I know it is difficult to incorporate depth-of-field scales in modern zooms but even on modern prime lenses (like my Nikon f1.4 50 mm) they are rudimentary to the point of uselessness). And I miss them. One of the great advantages of a proper depth-of field-scale is the rapid setting of the hyperfocal distance without having to remember what the hyperfocal distance is. All you have to do — and it seems that very few photographers know this — is decide what the near point of acceptable focus is (by focusing on that point and reading the focus scale), swing the focus ring so that the ∞ mark lines up with a particular aperture (e.g. f/8) on the depth-of-field scale, then look at the other side of the scale to see if at that aperture the near point shown on the focus ring is within the range of acceptable focus. If it is, then set that aperture for exposure. If it is not then move the ∞ mark to larger aperture number (i.e. smaller stop, e.g. f/11) and try again until the near point is within the range. The whole process is so rapid that it is easier to do than describe.

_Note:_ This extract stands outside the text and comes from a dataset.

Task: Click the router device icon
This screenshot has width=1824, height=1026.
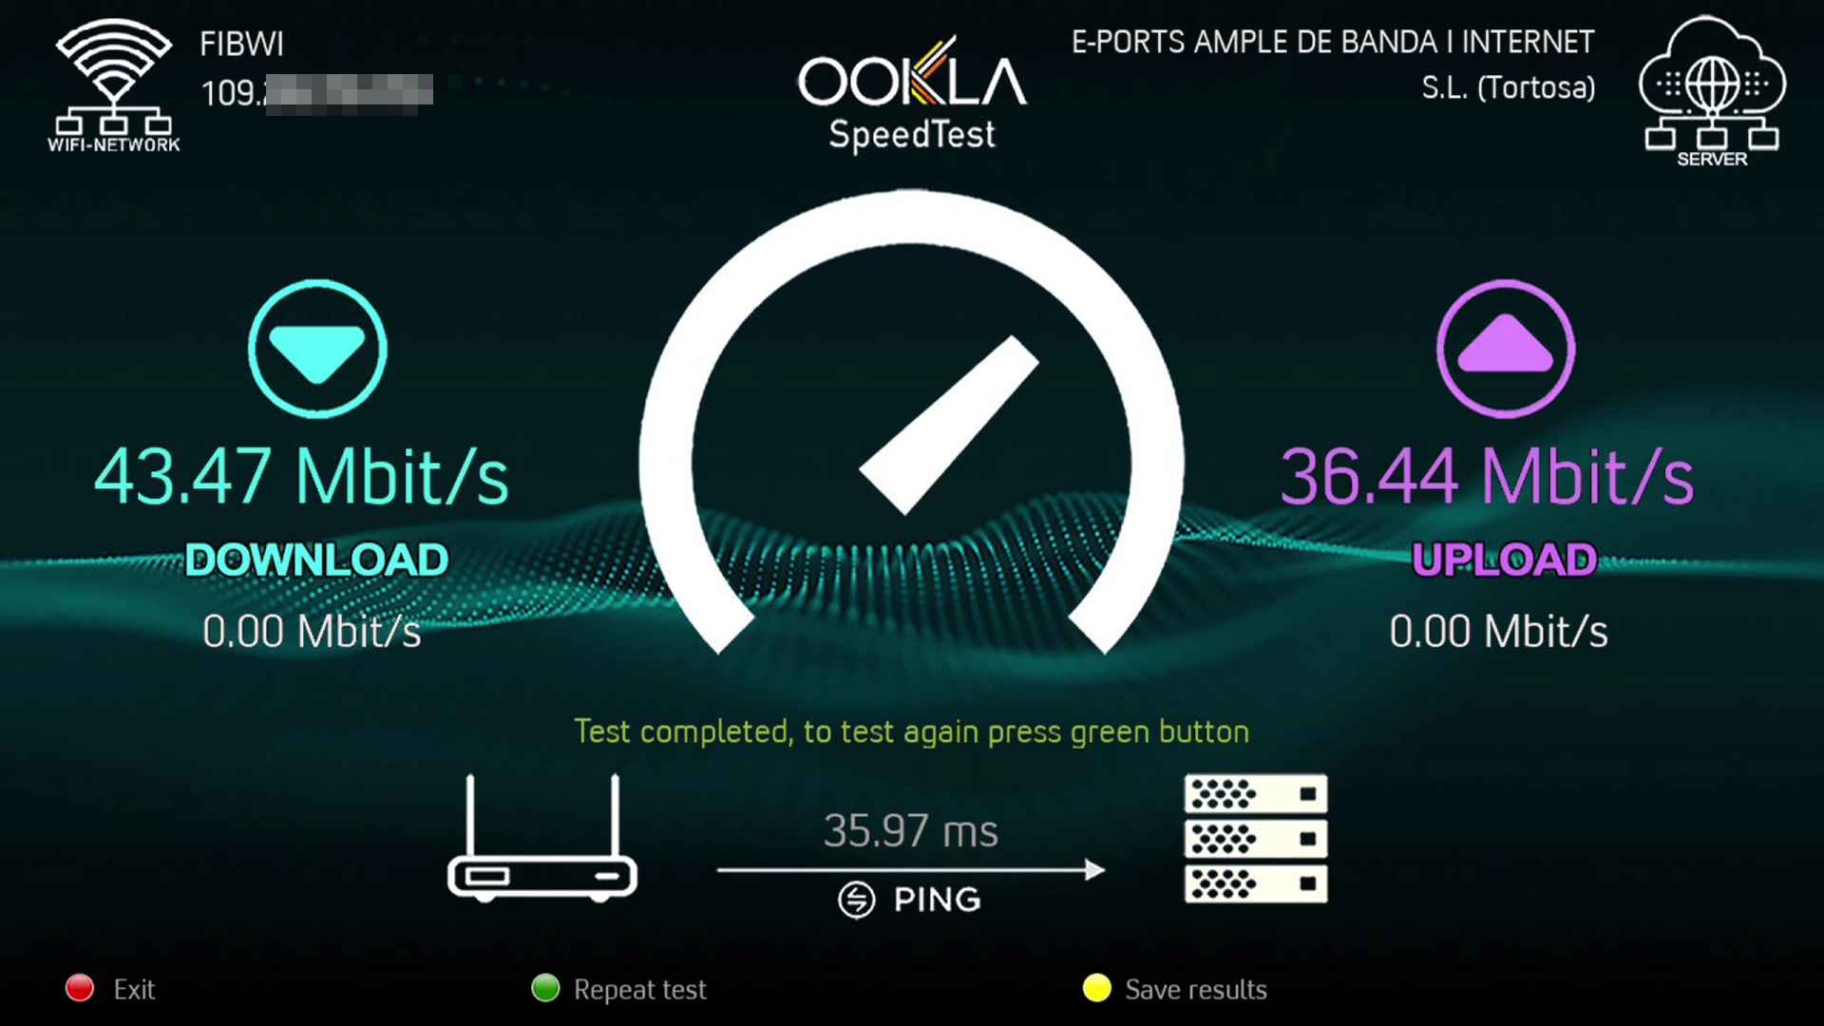Action: [x=542, y=838]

These photographs of the focus ring and depth-of-field scales of an f/2 50 mm Pancolar lens illustrate the point. In each case the ∞ mark on the focusing ring is swung to the point indicated by the aperture (f/8 in one photograph, f/11 in the other). It can then be seen easily that the range of acceptable focus is from about 12 feet (about 3.5 metres) to infinity at f/8. The focus mark is at the hyperfocal distance but you didn’t need to remember that or look it up in tables or even in a depth-of-field app to get there.

Similarly, in the second photograph, using f/11, the depth-of-field extends from about 8 feet or 2.5 metes to ∞.


Here, the aperture is f/8 (lower ring). the focus (upper ring) is swung so that
the ∞ mark is opposite f/8 on the depth-of-field scale (middle). The point of
acceptable near focus can be read from the focusing ring at the f/8 mark on
the depth-of-field scale. The point of focus (orange arrow) is at the
hyperfocal distance.

Same as above, this time using f/11

Now, the interesting point is that you will not get the same result using a modern depth-of-field calculator for a full-frame 35 mm lens. Instead of 12’ to ∞ at f/8 we get 17’ to ∞, and instead of 8’ to ∞ at f/11 we see 12’ to ∞ on a calculator. The explanation is simple. The depth-of-field scale markings on an individual lens depend on the value taken for the circle of confusion used by different manufacturers at different times. For the Pancolar made by Carl Zeiss Jena in the 1960s shown in the illustrations above, the circle of confusion was taken as 1/20 mm (i.e. 0.05 mm). This is what Werner Wurst had to say in the 9th edition of his Exakta Manual (2nd English edition, 1966):

...a circle of confusion of 1/20 mm is still recognized as sharp for the 24 x 36 mm format. The tolerances of unsharpness in which the depth of field scales of the EXAKTA Varex lenses made in Jena and Görlitz are based are derived from these data. However, other optical manufacturers reject as unsharp anything larger than 1/25 mm [0.04 mm]. In actual practice these variations can be ignored; however, bigger variations in either direction can no longer be tolerated. Thus, the assumption of a still smaller circle of confusion (e.g. 1/30 mm [0.03 mm] would unduly restrict our possibilities during focusing while larger diameters (e.g. 1/10 mm [0.1 mm] will be immediately be recognised as unsharpness.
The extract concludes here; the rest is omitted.